Written request A >>
Quote the whole reply about robots.txt below, word for word.

Excerpted text >>
— start —

RE: nastygram from xxx.lanl.gov

Frank Wales (frank@limitless.co.uk)
Wed, 10 Jul 1996 01:54:25 +-100


Steve Simon:

>Furthermore, I think that it
>is way out of line for a Web administrator to presume that
>just because a robots.txt file exists on a site all robots MUST
>follow it.

Except that such an approach countenances abuse, and
it-doesn't-apply-to-me-ism. Better, to me, to have a
robots.txt standard that allows for all reasonable cases,
with well-defined exceptions. Then the gulf between the
expectations of the administrators and the aims of the
robot-writers isn't filled with bad feeling and abuse. Just because
some robot writers are ignorant or bloody-minded doesn't mean
that we should accept that's how things should be.

>One can reasonably assume that if a robots.txt file is present,
>it is a strong suggestion by the Web administrator for the desired
>behavior from robots. Undoubtedly it is wise, and almost always
>good practice to respect such a request. But no Web administrator
>should expect that it will be followed in all cases.

— end —

Written request B >>
Lay out as a numbered list the rows from the line with "Given: Log out with the Çıkış button" up to and including the last line of the rows, skipping blank lines. Leave the pictures out of your answer.

Rows from a pointing dataset
— start —

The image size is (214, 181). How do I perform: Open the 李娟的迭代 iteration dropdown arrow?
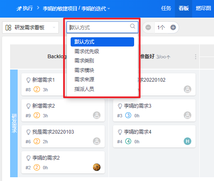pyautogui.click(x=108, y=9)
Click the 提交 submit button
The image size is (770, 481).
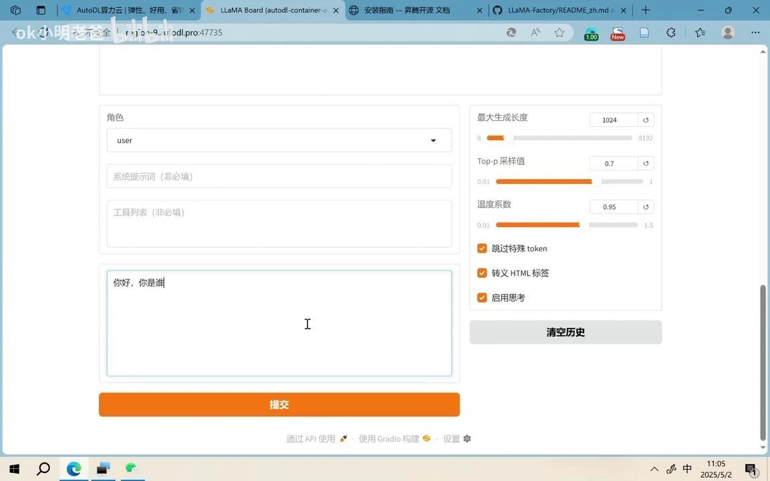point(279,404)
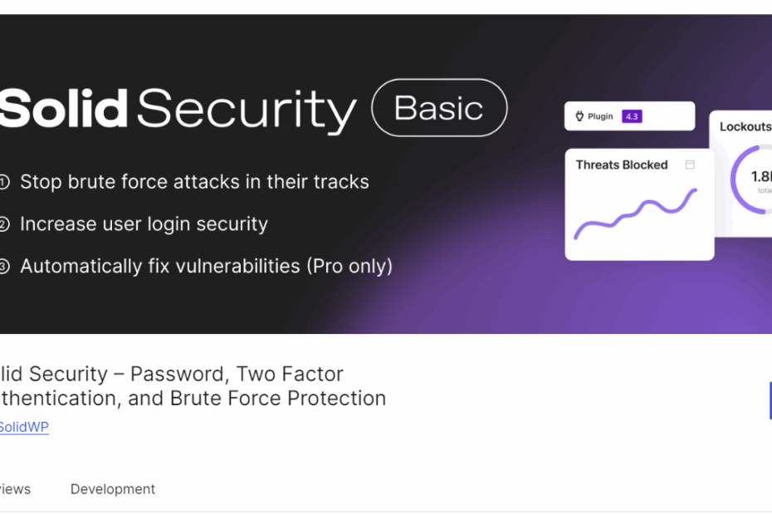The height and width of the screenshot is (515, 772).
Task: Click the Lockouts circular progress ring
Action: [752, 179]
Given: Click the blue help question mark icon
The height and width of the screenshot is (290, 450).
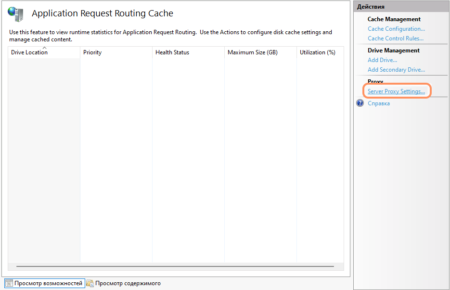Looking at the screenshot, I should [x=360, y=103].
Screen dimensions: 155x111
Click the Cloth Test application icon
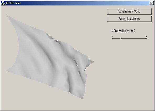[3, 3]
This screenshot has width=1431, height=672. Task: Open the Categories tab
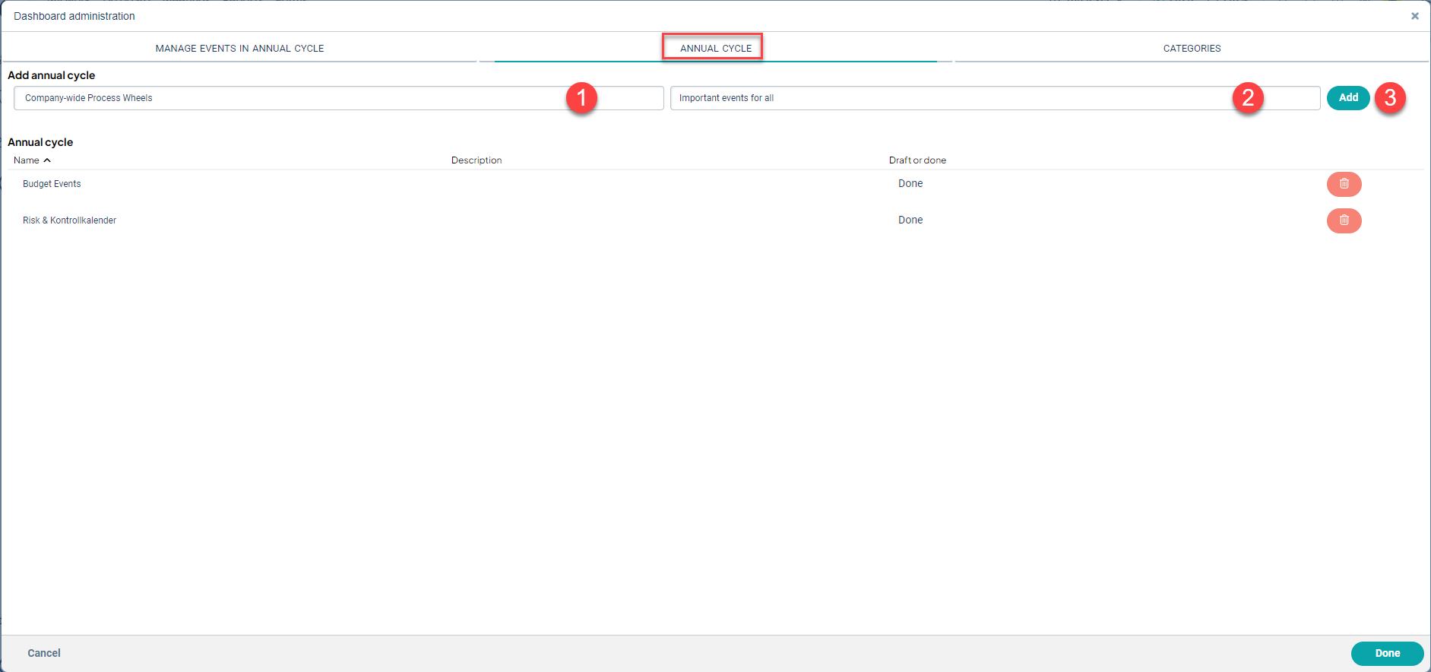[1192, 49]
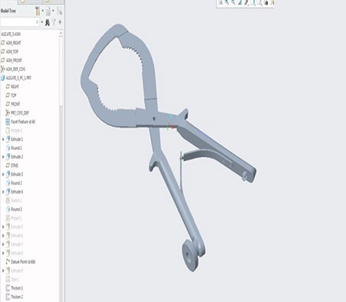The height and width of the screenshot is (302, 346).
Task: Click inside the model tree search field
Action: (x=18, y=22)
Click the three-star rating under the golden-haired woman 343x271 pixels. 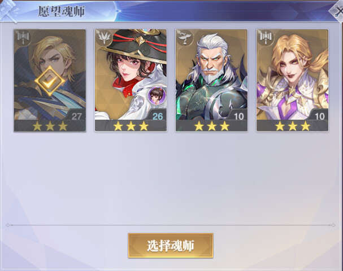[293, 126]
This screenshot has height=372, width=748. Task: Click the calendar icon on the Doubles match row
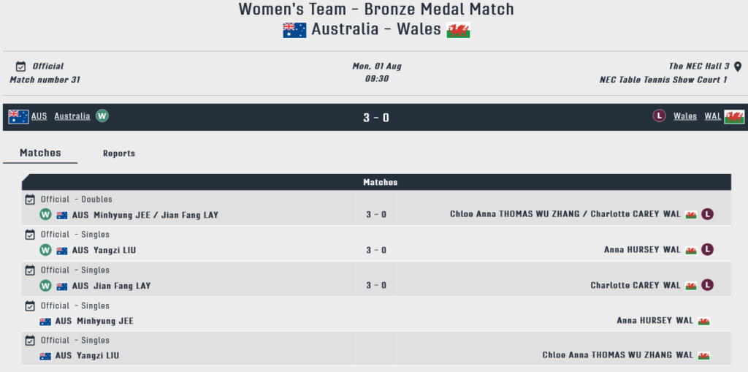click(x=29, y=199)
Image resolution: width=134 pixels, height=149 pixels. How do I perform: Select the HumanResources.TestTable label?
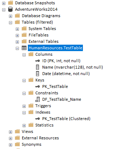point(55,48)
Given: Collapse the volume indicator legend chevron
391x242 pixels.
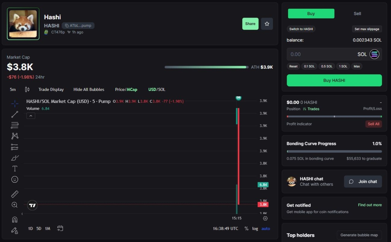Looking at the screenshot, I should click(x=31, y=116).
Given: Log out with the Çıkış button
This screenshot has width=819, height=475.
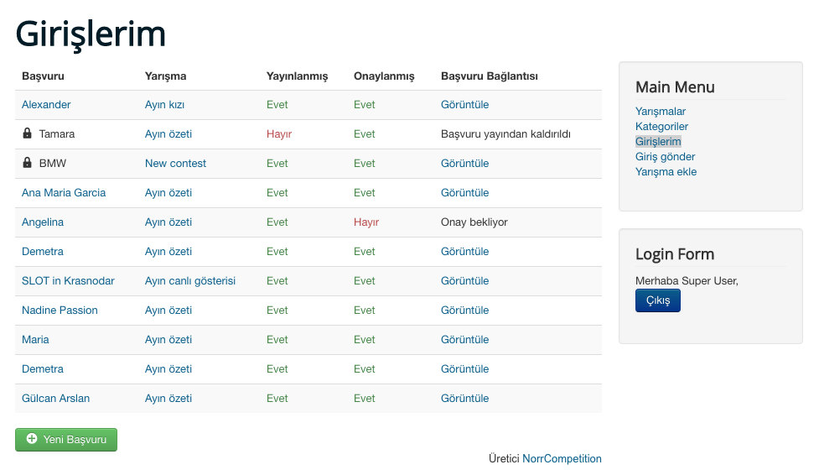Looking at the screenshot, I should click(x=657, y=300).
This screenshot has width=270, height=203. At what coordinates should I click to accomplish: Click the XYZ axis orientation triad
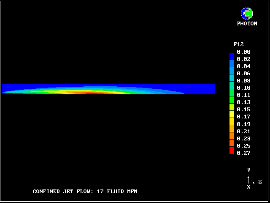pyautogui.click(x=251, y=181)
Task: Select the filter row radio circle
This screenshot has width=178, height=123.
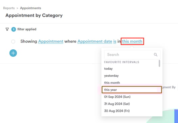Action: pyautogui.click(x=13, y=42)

— end —

Correct result A >>
RE: nastygram from xxx.lanl.gov

Frank Wales (frank@limitless.co.uk)
Wed, 10 Jul 1996 01:54:25 +-100


Steve Simon:

>Furthermore, I think that it
>is way out of line for a Web administrator to presume that
>just because a robots.txt file exists on a site all robots MUST
>follow it.

Except that such an approach countenances abuse, and
it-doesn't-apply-to-me-ism. Better, to me, to have a
robots.txt standard that allows for all reasonable cases,
with well-defined exceptions. Then the gulf between the
expectations of the administrators and the aims of the
robot-writers isn't filled with bad feeling and abuse. Just because
some robot writers are ignorant or bloody-minded doesn't mean
that we should accept that's how things should be.

>One can reasonably assume that if a robots.txt file is present,
>it is a strong suggestion by the Web administrator for the desired
>behavior from robots. Undoubtedly it is wise, and almost always
>good practice to respect such a request. But no Web administrator
>should expect that it will be followed in all cases.

Correct result B >>
1. Given: Log out with the Çıkış button
2. This screenshot has width=819, height=475.
3. Looking at the screenshot, I should click(x=657, y=300).
4. This screenshot has width=270, height=203. At what coordinates should I click to accomplish: Click the XYZ axis orientation triad
5. pyautogui.click(x=251, y=181)
6. Task: Select the filter row radio circle
7. This screenshot has width=178, height=123.
8. Action: pyautogui.click(x=13, y=42)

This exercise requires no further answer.